Hi @dromano
After a little research it seems like this is how the ggplot2 devs wanted it to work. See more conversation on it here. In particular:
We then need to make sure there's some way to actually drop these NA values, because the na.rm to the layers can not work, because by the time the layer sees the data the missingness has been removed (as it's be converted to an integer position).
Their philosophy seems to be that missing data should be included in plots by default, which isn't strictly possible for continuous data, but it is possible for discrete data. The na.rm = TRUE/FALSE argument only controls the message printed to console (whether missing are handled silently or not).
The commit for ggplot2 which closed the above issue is shown here, and describes adding a new argument na.translate to the discrete axis scales.
- All discrete scales gain a
na.translate argument that allows you to
control whether NAs are translated to something that can be visualised
or left as missing. Note that if you leave as is (i.e.
na.translate = FALSE) they will passed on to the layer, which
will create warnings about dropping missing values.
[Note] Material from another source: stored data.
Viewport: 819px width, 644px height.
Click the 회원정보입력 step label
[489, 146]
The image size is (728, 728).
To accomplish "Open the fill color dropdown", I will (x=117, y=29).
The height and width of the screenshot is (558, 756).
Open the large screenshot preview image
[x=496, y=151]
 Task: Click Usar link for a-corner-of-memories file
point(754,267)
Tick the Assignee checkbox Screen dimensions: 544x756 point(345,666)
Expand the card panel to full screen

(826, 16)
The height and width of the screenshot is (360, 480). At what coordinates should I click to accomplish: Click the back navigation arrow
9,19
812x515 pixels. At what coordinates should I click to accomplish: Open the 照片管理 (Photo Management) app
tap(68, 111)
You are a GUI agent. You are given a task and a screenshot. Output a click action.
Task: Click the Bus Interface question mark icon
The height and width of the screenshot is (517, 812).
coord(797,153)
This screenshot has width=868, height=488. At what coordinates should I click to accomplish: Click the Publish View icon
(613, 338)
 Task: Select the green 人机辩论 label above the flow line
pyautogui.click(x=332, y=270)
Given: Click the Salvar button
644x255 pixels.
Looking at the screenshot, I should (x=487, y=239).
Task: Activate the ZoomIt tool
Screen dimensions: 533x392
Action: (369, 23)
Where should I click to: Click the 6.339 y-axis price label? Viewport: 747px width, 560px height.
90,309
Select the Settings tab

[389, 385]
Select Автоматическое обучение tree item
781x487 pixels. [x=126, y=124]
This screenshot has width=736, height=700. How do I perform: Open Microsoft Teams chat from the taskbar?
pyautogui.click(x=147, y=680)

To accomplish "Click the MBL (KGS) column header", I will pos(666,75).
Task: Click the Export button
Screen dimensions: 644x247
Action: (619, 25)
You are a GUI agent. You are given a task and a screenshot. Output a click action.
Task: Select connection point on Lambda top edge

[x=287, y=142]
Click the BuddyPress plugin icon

To suppress those,
you'll also need to add na.rm = TRUE to the layer call.
So you can control the presentation of NA by:
tibble(a = c('one', 'two', 'two', NA)) %>%
ggplot(aes(a)) +
geom_bar() +
scale_x_discrete(na.translate = FALSE)
Or to remove the NA silently, now you can use the na.rm argument
tibble(a = c('one', 'two', 'two', NA)) %>%
ggplot(aes(a)) +
geom_bar(na.rm = TRUE) +
scale_x_discrete(na.translate = FALSE)